(Exercise instructions):
All of the data below is to be output exactly as written.

(Supplied records):
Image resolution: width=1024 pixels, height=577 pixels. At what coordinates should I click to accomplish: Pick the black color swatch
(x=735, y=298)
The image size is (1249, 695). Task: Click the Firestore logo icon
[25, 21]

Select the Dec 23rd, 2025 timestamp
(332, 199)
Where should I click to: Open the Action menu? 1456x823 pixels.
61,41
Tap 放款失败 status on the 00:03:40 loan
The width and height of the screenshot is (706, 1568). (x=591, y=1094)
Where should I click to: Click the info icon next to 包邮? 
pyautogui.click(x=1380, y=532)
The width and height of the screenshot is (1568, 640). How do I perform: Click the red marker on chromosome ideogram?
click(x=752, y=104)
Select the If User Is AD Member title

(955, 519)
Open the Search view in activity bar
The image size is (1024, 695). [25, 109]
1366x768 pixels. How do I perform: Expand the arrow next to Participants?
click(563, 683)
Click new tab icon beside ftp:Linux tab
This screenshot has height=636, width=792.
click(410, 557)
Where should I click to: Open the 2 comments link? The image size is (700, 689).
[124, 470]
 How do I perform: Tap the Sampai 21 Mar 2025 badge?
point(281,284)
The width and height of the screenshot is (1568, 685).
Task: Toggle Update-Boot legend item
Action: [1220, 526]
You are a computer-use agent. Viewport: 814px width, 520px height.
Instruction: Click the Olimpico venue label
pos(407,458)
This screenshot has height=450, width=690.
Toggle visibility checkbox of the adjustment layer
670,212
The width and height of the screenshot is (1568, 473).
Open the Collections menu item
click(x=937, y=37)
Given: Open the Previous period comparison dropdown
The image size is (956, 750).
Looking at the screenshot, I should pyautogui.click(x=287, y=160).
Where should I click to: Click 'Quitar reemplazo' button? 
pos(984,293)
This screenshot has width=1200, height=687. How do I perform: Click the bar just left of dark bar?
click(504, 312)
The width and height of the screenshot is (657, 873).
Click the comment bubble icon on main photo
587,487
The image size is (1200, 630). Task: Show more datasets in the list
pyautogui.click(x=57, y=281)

(Answer space):
Image resolution: width=1024 pixels, height=577 pixels. At what coordinates should I click to accomplish: Pick the black color swatch
(x=735, y=298)
The image size is (1249, 695). Task: Click the Firestore logo icon
[25, 21]

Select the Dec 23rd, 2025 timestamp
(332, 199)
Where should I click to: Open the Action menu? 1456x823 pixels.
61,41
Tap 放款失败 status on the 00:03:40 loan
The width and height of the screenshot is (706, 1568). (x=591, y=1094)
Where should I click to: Click the info icon next to 包邮? 
pyautogui.click(x=1380, y=532)
The width and height of the screenshot is (1568, 640). How do I perform: Click the red marker on chromosome ideogram?
click(x=752, y=104)
Select the If User Is AD Member title

(955, 519)
Open the Search view in activity bar
The image size is (1024, 695). [25, 109]
1366x768 pixels. How do I perform: Expand the arrow next to Participants?
click(563, 683)
Click new tab icon beside ftp:Linux tab
This screenshot has height=636, width=792.
click(410, 557)
Where should I click to: Open the 2 comments link? The image size is (700, 689).
[124, 470]
 How do I perform: Tap the Sampai 21 Mar 2025 badge?
point(281,284)
The width and height of the screenshot is (1568, 685).
Task: Toggle Update-Boot legend item
Action: [1220, 526]
You are a computer-use agent. Viewport: 814px width, 520px height.
Instruction: Click the Olimpico venue label
pos(407,458)
This screenshot has height=450, width=690.
Toggle visibility checkbox of the adjustment layer
670,212
The width and height of the screenshot is (1568, 473).
Open the Collections menu item
click(x=937, y=37)
Given: Open the Previous period comparison dropdown
The image size is (956, 750).
Looking at the screenshot, I should pyautogui.click(x=287, y=160).
Where should I click to: Click 'Quitar reemplazo' button? 
pos(984,293)
This screenshot has width=1200, height=687. How do I perform: Click the bar just left of dark bar?
click(504, 312)
The width and height of the screenshot is (657, 873).
Click the comment bubble icon on main photo
587,487
The image size is (1200, 630). Task: Show more datasets in the list
pyautogui.click(x=57, y=281)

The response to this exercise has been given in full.